BILLINGS — They’ve never taken the country out of Henry Louis Bellmon. Don Todd rolled the steering wheel clockwise as he guided the 2005 Dodge Caravan off State Highway 74 onto State Highway 15, also known as Henry Bellmon Highway, and headed east toward Billings. From the passenger seat the former Oklahoma governor looked through the windshield at the February breeze pushing the thick winter hair of black calves grazing on green wheat pasture. Bellmon, 87, was headed home, "to the farm.” He has Parkinson’s disease and about five years ago he underwent open heart surgery. These days he’ll drive a little, but not much. He leaves that up to Todd and others of Cherokee Strip Transit, who take him from the home he and his second wife, Eloise, have at Kingfisher, to therapy at Enid, and "to the farm” east of Billings. What I realized while riding with him from Enid to the farm was they’ve never taken the country out of Henry Bellmon. Why? "I grew up knowing about crops, animals, machinery, land and rural people,” he said. "I would have been a complete misfit in a law office in Oklahoma City or a real estate office in Tulsa. And I’d probably been equally as much of a misfit as a roughneck in the oil field or an 18-wheeler driver. The options I had weren’t too many. It was to do something that I liked to do and knew how to do.” The same hands that signed legislation into laws also picked cotton, shocked wheat and gathered hen eggs. Those hands have vaccinated cattle, guided a John Deere tractor and chopped ice with an ax. The farm in northern Oklahoma is where he was raised, where he and wife Shirley raised three daughters and where he raised wheat and cattle. The closer Todd drove us toward the farm, the more Bellmon seemed at home and the more that one line played through my head.
He took the country with himThey’ve never taken the country out of Henry Bellmon. Iwo Jima didn’t do it when he was a Marine in World War II. "The experience I had with machinery on the farm helped me learn what I needed to know about tanks and artillery, mechanized warfare,” he said. "And working as I had done on thrashing crews, you learn to work as part of a team and that’s what we had to do in the military.” Two terms as governor of Oklahoma couldn’t do it, either. "When I ran for governor the first time there’d never been a Republican governor of this state and I thought I had a big handicap being a rural person,” Bellmon said. "But I found that being a farmer was a big asset to me.” He found that cities tended to be Republican. Plus, he could go to communities such as Hugo, Valliant or Idabel in southern counties and talk about, with knowledge, the rural issues that were important to people. "Even though we didn’t carry some of those counties, we got enough votes to give us a victory statewide,” he said. "That was true both times.” Serving two terms as a U.S. senator couldn’t get the country out of him. "Every senator is pretty much a self-contained unit, he’s got his own state, his own constituents to think about,” Bellmon said. "But you do have people you look to for information and like to talk things over with.” Those people for Bellmon included Sen.

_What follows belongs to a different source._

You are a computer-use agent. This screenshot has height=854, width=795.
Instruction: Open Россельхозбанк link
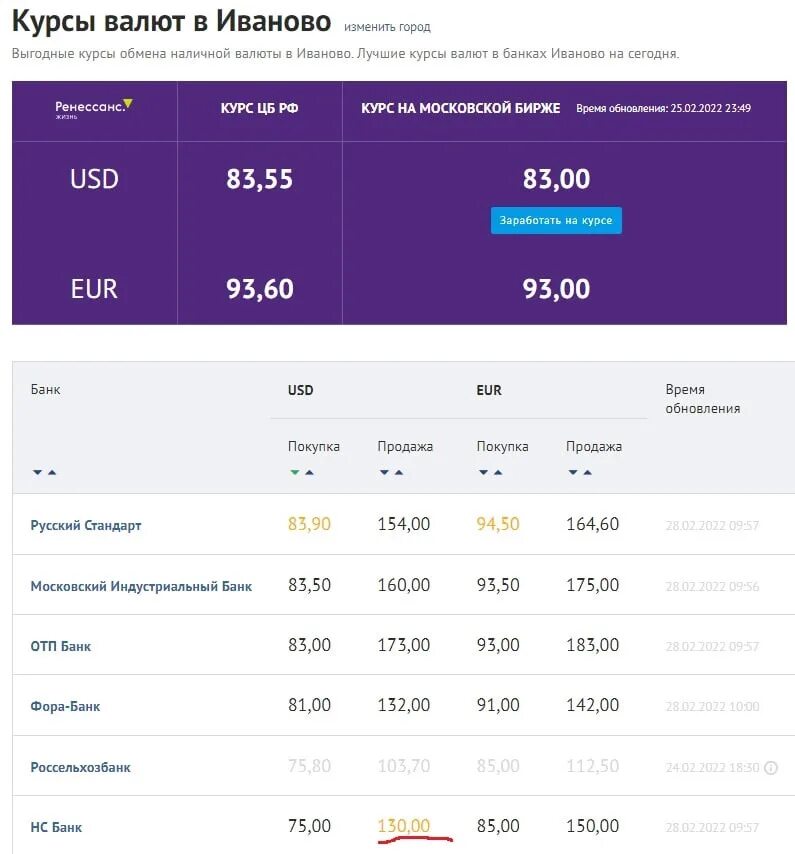click(81, 767)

Cliff Hansen, a cattle rancher from Wyoming, and other senators who came from farming and ranching backgrounds. "There was a camaraderie among those people who had similar rural interests,” he said. Todd drove us by the tattered brick, one-room schoolhouse Bellmon attended as a child. We went south to the old home place, built more than 100 years ago, and then traveled a short distance back up the road to the home Bellmon built in the early 1960s.
‘Proud of rural culture’I asked how much he thought being from rural Oklahoma helped him lead this state. "Well, I’m not sure I ever felt like I was leading anybody,” Bellmon said, "but I’ve always been proud of the rural culture of Oklahoma.” And he’s not talking about the past. "Even though the rural population is down, the effect of agriculture is still fairly predominant, even in the cities,” Bellmon said. "Most people there have some connection with farming and agriculture within one or two generations.” His connection to agriculture isn’t a generation or two removed, because they’ve never taken the country out of Henry Louis Bellmon.
• Born: Sept. 3, 1921
• Education: Graduated from Billings High School and from Oklahoma A&M (now Oklahoma State University) with a bachelor of science in agriculture.
• Military service: U.S. Marine Corps, 1942 to 1946; awarded the Silver Star for bravery during the battle of Iwo Jima in 1945. Political service:
• Elected to the state House of Representatives from Noble County in 1946; served one term and was defeated in a re-election bid.
• Elected as Oklahoma’s first Republican governor in 1962, serving from 1963 to 1967; elected a second time in 1986; serving from 1987 to 1991.
• Elected to the U.S. Senate in 1968 and again in 1974; did not run for re-election in 1980.
AT A GLANCEWhat is Cherokee Strip Transit? Cherokee Strip Transit, a division of the Northern Oklahoma Development Authority, has 40 vehicles and 42 employees. The main office is in Garber with seven satellite offices. Director Rita Kroll has been with the program since March 1993 with two directors preceding her. Service areas Cherokee, Blackwell, Garber, Kingfisher, Medford, Perry, Tonkawa and Watonga and nearby surrounding communities with trips into Oklahoma City and Tulsa.